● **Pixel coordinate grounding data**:
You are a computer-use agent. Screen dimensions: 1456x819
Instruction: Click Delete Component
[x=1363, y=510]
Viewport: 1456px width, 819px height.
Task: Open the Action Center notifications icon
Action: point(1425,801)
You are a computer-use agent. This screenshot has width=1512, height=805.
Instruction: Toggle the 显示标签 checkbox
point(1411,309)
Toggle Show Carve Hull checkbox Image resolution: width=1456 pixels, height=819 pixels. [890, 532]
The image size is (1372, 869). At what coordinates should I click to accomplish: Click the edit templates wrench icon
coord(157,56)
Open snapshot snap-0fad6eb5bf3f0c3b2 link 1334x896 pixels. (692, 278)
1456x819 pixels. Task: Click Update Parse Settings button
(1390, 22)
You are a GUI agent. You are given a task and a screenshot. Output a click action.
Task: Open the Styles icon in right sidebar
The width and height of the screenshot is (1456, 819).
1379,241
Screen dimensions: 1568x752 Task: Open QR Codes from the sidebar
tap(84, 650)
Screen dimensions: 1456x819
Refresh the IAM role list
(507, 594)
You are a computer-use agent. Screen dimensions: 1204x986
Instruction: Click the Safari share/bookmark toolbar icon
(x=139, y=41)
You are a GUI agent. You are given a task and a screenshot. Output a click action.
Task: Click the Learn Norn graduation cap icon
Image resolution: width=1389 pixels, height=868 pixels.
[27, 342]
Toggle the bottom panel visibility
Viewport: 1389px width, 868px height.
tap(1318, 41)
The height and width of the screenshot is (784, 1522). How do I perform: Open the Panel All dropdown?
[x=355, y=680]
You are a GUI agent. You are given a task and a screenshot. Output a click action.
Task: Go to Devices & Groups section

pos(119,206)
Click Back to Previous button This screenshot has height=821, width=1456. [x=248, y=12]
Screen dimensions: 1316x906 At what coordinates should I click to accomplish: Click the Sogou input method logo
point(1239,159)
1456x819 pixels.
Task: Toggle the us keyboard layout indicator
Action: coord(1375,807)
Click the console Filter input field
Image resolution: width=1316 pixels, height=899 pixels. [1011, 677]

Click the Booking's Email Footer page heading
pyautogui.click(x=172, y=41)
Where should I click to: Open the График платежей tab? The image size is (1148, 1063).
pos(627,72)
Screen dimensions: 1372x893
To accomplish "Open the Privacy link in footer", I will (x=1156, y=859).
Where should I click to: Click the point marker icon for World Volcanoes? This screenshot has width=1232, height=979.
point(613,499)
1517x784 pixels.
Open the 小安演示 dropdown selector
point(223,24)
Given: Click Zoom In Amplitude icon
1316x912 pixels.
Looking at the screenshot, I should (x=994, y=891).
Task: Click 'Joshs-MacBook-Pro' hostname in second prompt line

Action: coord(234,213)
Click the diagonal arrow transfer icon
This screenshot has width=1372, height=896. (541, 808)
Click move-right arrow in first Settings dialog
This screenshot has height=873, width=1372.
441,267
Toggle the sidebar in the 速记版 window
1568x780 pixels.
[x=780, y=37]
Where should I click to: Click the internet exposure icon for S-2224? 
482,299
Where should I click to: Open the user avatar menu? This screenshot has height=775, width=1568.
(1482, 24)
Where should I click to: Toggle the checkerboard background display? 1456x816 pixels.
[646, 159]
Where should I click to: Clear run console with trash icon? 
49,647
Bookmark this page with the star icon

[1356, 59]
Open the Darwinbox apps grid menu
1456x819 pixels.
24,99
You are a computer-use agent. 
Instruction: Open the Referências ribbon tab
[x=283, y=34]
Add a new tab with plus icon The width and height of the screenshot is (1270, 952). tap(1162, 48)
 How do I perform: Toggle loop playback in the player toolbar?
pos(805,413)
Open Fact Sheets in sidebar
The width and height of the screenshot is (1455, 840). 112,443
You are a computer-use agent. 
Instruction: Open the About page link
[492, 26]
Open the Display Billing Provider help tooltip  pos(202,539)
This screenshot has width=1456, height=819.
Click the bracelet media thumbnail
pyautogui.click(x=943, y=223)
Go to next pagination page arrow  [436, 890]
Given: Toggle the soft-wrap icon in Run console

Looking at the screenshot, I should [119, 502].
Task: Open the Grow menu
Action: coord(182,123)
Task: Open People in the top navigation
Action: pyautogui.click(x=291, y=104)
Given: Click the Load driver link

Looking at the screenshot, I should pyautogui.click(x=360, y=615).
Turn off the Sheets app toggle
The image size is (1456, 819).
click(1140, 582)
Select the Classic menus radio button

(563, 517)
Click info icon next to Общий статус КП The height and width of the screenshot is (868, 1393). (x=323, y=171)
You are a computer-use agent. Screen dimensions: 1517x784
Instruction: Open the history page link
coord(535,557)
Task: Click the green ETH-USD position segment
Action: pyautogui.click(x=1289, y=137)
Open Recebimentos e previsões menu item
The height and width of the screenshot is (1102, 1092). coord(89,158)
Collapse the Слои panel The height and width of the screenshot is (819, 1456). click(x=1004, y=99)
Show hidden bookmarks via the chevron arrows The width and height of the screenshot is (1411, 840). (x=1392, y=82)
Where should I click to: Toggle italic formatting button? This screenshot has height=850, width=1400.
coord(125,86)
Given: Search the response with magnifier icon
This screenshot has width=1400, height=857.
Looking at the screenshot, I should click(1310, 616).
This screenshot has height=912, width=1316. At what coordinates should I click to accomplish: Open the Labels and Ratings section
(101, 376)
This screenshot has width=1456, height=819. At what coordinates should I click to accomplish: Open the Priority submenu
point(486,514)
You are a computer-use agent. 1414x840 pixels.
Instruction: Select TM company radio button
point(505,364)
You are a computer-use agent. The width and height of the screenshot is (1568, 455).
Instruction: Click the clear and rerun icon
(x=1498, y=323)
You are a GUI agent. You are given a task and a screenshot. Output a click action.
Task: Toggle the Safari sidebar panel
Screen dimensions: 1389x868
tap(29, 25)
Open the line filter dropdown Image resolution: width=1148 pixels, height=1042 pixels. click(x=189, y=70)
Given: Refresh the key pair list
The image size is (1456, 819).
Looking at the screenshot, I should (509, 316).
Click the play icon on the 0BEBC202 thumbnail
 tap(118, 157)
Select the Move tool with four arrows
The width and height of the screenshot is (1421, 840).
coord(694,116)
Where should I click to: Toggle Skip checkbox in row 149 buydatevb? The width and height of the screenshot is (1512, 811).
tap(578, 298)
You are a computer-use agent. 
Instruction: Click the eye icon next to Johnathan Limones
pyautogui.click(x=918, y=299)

● **Exercise instructions**:
Restate the data in full so that no line differs from the original.

● **Exercise output**:
You are a computer-use agent. Screen dimensions: 1456x819
Instruction: Click Delete Component
[x=1363, y=510]
Viewport: 1456px width, 819px height.
Task: Open the Action Center notifications icon
Action: point(1425,801)
You are a computer-use agent. This screenshot has width=1512, height=805.
Instruction: Toggle the 显示标签 checkbox
point(1411,309)
Toggle Show Carve Hull checkbox Image resolution: width=1456 pixels, height=819 pixels. [890, 532]
The image size is (1372, 869). At what coordinates should I click to accomplish: Click the edit templates wrench icon
coord(157,56)
Open snapshot snap-0fad6eb5bf3f0c3b2 link 1334x896 pixels. (692, 278)
1456x819 pixels. Task: Click Update Parse Settings button
(1390, 22)
You are a GUI agent. You are given a task and a screenshot. Output a click action.
Task: Open the Styles icon in right sidebar
The width and height of the screenshot is (1456, 819).
1379,241
Screen dimensions: 1568x752 Task: Open QR Codes from the sidebar
tap(84, 650)
Screen dimensions: 1456x819
Refresh the IAM role list
(507, 594)
You are a computer-use agent. Screen dimensions: 1204x986
Instruction: Click the Safari share/bookmark toolbar icon
(x=139, y=41)
You are a GUI agent. You are given a task and a screenshot. Output a click action.
Task: Click the Learn Norn graduation cap icon
Image resolution: width=1389 pixels, height=868 pixels.
[27, 342]
Toggle the bottom panel visibility
Viewport: 1389px width, 868px height.
tap(1318, 41)
The height and width of the screenshot is (784, 1522). How do I perform: Open the Panel All dropdown?
[x=355, y=680]
You are a GUI agent. You are given a task and a screenshot. Output a click action.
Task: Go to Devices & Groups section

pos(119,206)
Click Back to Previous button This screenshot has height=821, width=1456. [x=248, y=12]
Screen dimensions: 1316x906 At what coordinates should I click to accomplish: Click the Sogou input method logo
point(1239,159)
1456x819 pixels.
Task: Toggle the us keyboard layout indicator
Action: coord(1375,807)
Click the console Filter input field
Image resolution: width=1316 pixels, height=899 pixels. [1011, 677]

Click the Booking's Email Footer page heading
pyautogui.click(x=172, y=41)
Where should I click to: Open the График платежей tab? The image size is (1148, 1063).
pos(627,72)
Screen dimensions: 1372x893
To accomplish "Open the Privacy link in footer", I will (x=1156, y=859).
Where should I click to: Click the point marker icon for World Volcanoes? This screenshot has width=1232, height=979.
point(613,499)
1517x784 pixels.
Open the 小安演示 dropdown selector
point(223,24)
Given: Click Zoom In Amplitude icon
1316x912 pixels.
Looking at the screenshot, I should (x=994, y=891).
Task: Click 'Joshs-MacBook-Pro' hostname in second prompt line

Action: coord(234,213)
Click the diagonal arrow transfer icon
This screenshot has width=1372, height=896. (541, 808)
Click move-right arrow in first Settings dialog
This screenshot has height=873, width=1372.
441,267
Toggle the sidebar in the 速记版 window
1568x780 pixels.
[x=780, y=37]
Where should I click to: Click the internet exposure icon for S-2224? 
482,299
Where should I click to: Open the user avatar menu? This screenshot has height=775, width=1568.
(1482, 24)
Where should I click to: Toggle the checkerboard background display? 1456x816 pixels.
[646, 159]
Where should I click to: Clear run console with trash icon? 
49,647
Bookmark this page with the star icon

[1356, 59]
Open the Darwinbox apps grid menu
1456x819 pixels.
24,99
You are a computer-use agent. 
Instruction: Open the Referências ribbon tab
[x=283, y=34]
Add a new tab with plus icon The width and height of the screenshot is (1270, 952). tap(1162, 48)
 How do I perform: Toggle loop playback in the player toolbar?
pos(805,413)
Open Fact Sheets in sidebar
The width and height of the screenshot is (1455, 840). 112,443
You are a computer-use agent. 
Instruction: Open the About page link
[492, 26]
Open the Display Billing Provider help tooltip  pos(202,539)
This screenshot has width=1456, height=819.
Click the bracelet media thumbnail
pyautogui.click(x=943, y=223)
Go to next pagination page arrow  [436, 890]
Given: Toggle the soft-wrap icon in Run console

Looking at the screenshot, I should [119, 502].
Task: Open the Grow menu
Action: coord(182,123)
Task: Open People in the top navigation
Action: pyautogui.click(x=291, y=104)
Given: Click the Load driver link

Looking at the screenshot, I should pyautogui.click(x=360, y=615).
Turn off the Sheets app toggle
The image size is (1456, 819).
click(1140, 582)
Select the Classic menus radio button

(563, 517)
Click info icon next to Общий статус КП The height and width of the screenshot is (868, 1393). (x=323, y=171)
You are a computer-use agent. Screen dimensions: 1517x784
Instruction: Open the history page link
coord(535,557)
Task: Click the green ETH-USD position segment
Action: pyautogui.click(x=1289, y=137)
Open Recebimentos e previsões menu item
The height and width of the screenshot is (1102, 1092). coord(89,158)
Collapse the Слои panel The height and width of the screenshot is (819, 1456). click(x=1004, y=99)
Show hidden bookmarks via the chevron arrows The width and height of the screenshot is (1411, 840). (x=1392, y=82)
Where should I click to: Toggle italic formatting button? This screenshot has height=850, width=1400.
coord(125,86)
Given: Search the response with magnifier icon
This screenshot has width=1400, height=857.
Looking at the screenshot, I should click(1310, 616).
This screenshot has height=912, width=1316. At what coordinates should I click to accomplish: Open the Labels and Ratings section
(101, 376)
This screenshot has width=1456, height=819. At what coordinates should I click to accomplish: Open the Priority submenu
point(486,514)
You are a computer-use agent. 1414x840 pixels.
Instruction: Select TM company radio button
point(505,364)
You are a computer-use agent. The width and height of the screenshot is (1568, 455).
Instruction: Click the clear and rerun icon
(x=1498, y=323)
You are a GUI agent. You are given a task and a screenshot. Output a click action.
Task: Toggle the Safari sidebar panel
Screen dimensions: 1389x868
tap(29, 25)
Open the line filter dropdown Image resolution: width=1148 pixels, height=1042 pixels. click(x=189, y=70)
Given: Refresh the key pair list
The image size is (1456, 819).
Looking at the screenshot, I should (509, 316).
Click the play icon on the 0BEBC202 thumbnail
 tap(118, 157)
Select the Move tool with four arrows
The width and height of the screenshot is (1421, 840).
coord(694,116)
Where should I click to: Toggle Skip checkbox in row 149 buydatevb? The width and height of the screenshot is (1512, 811).
tap(578, 298)
You are a computer-use agent. 
Instruction: Click the eye icon next to Johnathan Limones
pyautogui.click(x=918, y=299)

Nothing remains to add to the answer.